心理的安全性とは? 心理的安全性と責任との関連、Google社の成功事例

Google社の試みで大きな役割を果たしたという「心理的安全性」とは、何を指すのでしょうか。Google社の試みと心理的安全性の意味や関連する出来事を紹介します。

「心理的安全性」とは?

心理的安全性とは、開かれた雰囲気とそれに伴う安心や共感、理解といった穏やかな空気のことです。近年、生産性向上における重要なカギとして、各所で取り上げられています。

具体的にいえば、開かれた雰囲気とは、「意見や思考を開示しやすい」というもの。

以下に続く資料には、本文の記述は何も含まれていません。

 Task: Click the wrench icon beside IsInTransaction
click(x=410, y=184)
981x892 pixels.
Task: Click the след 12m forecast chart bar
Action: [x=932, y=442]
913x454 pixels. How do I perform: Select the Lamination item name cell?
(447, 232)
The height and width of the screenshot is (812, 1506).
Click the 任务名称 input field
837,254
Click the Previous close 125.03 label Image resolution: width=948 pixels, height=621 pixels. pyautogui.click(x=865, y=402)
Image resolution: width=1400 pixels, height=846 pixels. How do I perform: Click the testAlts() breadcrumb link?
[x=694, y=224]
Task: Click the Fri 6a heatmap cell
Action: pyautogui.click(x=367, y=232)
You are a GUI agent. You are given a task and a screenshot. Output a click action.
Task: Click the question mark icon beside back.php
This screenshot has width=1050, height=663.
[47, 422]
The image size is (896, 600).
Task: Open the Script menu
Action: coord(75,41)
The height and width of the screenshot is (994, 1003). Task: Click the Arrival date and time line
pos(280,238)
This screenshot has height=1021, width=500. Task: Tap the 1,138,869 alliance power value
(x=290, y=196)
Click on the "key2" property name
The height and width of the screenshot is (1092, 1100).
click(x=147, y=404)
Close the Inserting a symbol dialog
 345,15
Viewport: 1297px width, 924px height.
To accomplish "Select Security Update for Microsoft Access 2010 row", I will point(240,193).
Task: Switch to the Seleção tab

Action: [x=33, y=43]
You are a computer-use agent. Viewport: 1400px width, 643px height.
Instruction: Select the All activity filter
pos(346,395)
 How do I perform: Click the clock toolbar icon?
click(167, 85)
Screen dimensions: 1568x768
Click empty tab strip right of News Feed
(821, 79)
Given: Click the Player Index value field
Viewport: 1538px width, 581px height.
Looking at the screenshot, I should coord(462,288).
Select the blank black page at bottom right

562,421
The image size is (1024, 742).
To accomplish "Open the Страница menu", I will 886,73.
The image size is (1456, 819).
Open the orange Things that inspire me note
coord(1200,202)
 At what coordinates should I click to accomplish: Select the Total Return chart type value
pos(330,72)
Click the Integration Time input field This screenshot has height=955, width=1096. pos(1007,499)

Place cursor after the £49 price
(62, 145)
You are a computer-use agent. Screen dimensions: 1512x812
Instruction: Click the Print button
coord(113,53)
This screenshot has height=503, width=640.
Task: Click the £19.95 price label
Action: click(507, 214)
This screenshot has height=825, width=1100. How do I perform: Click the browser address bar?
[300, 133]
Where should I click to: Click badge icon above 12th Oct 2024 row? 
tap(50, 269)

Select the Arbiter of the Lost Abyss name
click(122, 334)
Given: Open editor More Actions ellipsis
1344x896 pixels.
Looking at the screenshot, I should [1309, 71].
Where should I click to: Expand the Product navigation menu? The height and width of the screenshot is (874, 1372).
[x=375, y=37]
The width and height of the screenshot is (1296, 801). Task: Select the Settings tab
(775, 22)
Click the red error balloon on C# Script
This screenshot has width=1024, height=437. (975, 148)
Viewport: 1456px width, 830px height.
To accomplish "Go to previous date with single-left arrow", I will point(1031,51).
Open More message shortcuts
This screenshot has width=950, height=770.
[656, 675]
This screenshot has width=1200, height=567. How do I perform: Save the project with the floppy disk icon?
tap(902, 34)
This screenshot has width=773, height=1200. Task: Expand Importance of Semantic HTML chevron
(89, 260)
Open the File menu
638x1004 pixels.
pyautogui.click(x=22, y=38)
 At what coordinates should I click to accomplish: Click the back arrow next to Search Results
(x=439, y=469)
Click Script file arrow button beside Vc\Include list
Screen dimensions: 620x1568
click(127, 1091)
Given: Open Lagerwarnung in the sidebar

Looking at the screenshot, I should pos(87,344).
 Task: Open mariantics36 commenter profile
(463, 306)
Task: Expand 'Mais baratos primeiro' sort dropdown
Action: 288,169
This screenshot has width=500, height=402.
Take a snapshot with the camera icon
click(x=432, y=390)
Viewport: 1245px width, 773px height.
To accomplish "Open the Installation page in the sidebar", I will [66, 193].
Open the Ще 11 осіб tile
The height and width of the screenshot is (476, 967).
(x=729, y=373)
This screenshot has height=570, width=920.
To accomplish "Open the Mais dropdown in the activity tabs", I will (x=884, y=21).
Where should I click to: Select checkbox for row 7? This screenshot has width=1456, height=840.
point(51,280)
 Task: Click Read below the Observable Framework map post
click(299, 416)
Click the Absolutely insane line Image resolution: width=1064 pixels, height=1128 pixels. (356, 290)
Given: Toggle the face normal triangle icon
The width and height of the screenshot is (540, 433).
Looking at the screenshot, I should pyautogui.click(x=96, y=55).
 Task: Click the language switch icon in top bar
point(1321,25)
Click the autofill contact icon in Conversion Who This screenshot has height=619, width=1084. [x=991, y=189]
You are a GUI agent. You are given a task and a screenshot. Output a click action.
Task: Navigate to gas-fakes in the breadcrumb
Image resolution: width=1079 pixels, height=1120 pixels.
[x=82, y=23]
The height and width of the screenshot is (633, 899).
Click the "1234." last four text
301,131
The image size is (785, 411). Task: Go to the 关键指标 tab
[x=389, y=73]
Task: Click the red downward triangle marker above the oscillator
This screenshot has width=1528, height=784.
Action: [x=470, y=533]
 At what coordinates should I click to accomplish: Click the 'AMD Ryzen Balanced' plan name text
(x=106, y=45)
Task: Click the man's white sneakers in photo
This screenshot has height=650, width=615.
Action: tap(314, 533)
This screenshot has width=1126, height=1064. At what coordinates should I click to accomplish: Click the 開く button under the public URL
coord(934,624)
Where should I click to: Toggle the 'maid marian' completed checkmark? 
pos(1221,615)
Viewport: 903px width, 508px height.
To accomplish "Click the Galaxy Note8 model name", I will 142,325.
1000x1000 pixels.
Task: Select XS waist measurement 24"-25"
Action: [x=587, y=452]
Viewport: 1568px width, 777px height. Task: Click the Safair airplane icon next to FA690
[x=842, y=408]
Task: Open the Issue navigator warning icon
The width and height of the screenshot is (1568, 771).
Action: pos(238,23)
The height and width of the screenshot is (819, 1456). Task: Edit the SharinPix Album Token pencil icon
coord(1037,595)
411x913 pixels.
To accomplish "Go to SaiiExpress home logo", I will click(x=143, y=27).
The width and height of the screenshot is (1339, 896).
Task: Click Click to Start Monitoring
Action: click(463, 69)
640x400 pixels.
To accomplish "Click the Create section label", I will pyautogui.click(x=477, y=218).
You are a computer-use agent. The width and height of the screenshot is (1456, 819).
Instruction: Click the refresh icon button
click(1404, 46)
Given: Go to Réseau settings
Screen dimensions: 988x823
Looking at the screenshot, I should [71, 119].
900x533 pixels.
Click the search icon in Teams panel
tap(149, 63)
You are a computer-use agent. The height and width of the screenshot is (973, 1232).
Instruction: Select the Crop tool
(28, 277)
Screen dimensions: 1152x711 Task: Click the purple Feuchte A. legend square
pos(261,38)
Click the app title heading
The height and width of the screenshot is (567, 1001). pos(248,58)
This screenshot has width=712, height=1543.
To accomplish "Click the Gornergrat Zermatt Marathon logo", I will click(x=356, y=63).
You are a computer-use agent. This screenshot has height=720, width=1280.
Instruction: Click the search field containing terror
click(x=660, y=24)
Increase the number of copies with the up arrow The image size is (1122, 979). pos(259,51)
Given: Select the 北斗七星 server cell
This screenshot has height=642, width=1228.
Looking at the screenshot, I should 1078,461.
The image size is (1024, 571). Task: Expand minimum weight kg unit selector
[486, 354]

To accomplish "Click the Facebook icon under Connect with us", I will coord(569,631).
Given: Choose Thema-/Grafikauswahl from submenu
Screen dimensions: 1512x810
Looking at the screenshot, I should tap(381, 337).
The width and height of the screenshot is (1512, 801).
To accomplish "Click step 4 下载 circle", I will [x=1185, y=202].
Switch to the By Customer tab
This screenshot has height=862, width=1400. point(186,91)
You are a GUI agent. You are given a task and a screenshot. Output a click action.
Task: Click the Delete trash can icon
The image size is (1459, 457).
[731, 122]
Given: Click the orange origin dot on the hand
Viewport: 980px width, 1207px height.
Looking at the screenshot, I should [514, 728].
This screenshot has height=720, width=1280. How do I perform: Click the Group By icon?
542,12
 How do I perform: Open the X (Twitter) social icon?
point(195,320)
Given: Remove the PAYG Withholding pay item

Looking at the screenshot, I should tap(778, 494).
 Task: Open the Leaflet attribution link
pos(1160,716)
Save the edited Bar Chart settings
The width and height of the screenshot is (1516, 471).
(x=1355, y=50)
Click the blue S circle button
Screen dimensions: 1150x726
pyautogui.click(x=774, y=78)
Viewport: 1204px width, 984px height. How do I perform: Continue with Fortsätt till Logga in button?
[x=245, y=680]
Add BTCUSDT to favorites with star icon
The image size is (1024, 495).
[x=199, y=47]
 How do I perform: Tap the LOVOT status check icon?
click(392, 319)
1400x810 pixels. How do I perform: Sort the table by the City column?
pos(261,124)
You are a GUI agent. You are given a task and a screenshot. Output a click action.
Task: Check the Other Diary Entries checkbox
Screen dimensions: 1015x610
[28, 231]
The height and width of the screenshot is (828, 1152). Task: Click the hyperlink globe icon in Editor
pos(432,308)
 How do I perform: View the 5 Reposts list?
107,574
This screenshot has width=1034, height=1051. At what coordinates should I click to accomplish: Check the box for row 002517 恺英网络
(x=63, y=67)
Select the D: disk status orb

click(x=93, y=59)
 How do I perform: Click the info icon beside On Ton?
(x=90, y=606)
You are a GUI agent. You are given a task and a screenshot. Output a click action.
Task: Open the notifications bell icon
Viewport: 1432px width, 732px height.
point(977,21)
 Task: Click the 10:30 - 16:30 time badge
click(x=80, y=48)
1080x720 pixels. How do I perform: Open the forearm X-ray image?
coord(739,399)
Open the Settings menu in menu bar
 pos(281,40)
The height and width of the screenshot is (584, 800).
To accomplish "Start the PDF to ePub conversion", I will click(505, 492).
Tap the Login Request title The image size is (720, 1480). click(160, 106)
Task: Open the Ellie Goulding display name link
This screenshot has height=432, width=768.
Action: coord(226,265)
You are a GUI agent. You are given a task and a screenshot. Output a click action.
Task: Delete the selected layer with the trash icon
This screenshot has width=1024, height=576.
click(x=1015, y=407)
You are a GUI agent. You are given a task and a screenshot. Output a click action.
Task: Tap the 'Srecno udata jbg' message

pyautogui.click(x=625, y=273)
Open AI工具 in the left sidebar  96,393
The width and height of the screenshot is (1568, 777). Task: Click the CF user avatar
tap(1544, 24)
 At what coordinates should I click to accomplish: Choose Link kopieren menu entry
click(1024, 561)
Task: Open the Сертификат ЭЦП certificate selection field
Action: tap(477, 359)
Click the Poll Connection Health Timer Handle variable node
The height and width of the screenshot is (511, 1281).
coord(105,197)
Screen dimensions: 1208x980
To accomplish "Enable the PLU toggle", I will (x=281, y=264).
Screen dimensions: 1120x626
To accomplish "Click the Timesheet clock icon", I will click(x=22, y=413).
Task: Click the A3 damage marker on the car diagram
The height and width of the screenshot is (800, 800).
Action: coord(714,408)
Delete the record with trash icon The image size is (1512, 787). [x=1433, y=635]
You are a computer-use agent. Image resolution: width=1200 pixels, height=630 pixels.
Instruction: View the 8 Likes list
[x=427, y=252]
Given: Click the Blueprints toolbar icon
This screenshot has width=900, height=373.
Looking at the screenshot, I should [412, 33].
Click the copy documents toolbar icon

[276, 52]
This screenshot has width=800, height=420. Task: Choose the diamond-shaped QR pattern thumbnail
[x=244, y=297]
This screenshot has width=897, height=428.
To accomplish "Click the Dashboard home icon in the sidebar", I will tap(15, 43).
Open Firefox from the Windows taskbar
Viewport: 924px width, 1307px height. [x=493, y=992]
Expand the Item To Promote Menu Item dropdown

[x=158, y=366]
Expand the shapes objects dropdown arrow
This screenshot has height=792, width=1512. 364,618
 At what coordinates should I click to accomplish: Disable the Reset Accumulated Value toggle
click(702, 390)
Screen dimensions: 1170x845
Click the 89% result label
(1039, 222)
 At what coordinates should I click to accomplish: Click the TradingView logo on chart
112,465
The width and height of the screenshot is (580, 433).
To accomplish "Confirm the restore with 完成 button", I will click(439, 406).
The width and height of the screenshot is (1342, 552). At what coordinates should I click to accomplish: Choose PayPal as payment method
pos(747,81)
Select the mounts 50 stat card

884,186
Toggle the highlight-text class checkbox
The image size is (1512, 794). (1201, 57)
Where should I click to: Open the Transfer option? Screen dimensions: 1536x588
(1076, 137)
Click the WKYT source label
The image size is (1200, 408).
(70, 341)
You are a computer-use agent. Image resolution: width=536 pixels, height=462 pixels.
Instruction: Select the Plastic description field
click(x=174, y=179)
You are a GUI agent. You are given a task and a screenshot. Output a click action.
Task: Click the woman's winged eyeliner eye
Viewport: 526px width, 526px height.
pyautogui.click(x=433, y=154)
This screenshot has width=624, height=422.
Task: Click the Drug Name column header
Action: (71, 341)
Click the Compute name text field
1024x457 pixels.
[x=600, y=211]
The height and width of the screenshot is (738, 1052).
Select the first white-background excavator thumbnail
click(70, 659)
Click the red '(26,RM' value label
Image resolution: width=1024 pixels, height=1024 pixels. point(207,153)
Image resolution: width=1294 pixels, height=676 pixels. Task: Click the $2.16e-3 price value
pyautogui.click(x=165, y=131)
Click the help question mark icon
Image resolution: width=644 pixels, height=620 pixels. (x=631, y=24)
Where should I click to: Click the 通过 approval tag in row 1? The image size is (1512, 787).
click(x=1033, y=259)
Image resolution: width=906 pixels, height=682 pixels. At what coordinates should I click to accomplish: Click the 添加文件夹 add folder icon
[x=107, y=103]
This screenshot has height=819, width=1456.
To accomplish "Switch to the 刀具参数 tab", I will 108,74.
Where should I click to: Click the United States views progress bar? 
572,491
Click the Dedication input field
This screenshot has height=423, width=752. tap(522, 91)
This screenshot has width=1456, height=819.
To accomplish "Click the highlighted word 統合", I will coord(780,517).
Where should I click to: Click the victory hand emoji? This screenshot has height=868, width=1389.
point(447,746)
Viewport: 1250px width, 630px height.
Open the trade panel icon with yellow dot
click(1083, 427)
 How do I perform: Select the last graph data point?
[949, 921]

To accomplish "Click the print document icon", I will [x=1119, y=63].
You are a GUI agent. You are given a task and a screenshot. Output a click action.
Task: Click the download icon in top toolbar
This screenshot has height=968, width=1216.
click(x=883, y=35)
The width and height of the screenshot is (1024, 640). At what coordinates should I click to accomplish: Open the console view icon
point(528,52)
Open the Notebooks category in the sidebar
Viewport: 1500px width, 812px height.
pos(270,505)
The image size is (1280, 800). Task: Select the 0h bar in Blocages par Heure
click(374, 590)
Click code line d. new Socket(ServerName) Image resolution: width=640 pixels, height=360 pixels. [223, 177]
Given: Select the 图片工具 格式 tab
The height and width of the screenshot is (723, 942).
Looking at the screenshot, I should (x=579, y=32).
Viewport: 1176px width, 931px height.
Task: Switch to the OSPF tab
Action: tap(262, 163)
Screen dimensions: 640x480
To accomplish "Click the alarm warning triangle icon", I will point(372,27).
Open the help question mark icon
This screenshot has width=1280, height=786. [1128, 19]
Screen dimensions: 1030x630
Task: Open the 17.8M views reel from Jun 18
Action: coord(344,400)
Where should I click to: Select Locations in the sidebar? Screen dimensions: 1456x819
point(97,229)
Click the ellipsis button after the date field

また、これは単に「言いやすい」だけでなく、「各自が自分をさらけ出せる」「自然に自分をさらけ出している」という状態も重要です。言いやすい状況でおのおのが自分をさらけ出していれば、メンバー同士の理解が進みます。

また、そこから共感や安心、配慮が自然と芽生えます。こうした、心理的に「ここ」は安全だと感じる雰囲気のことを心理的安全性と呼ぶのです。

また、心理的安全性が保たれることで、何かを行う際にひとりひとりがその出来事についてより一層「自分ごと」として考えるという利点もあり、これらも生産性の向上に一役買っています。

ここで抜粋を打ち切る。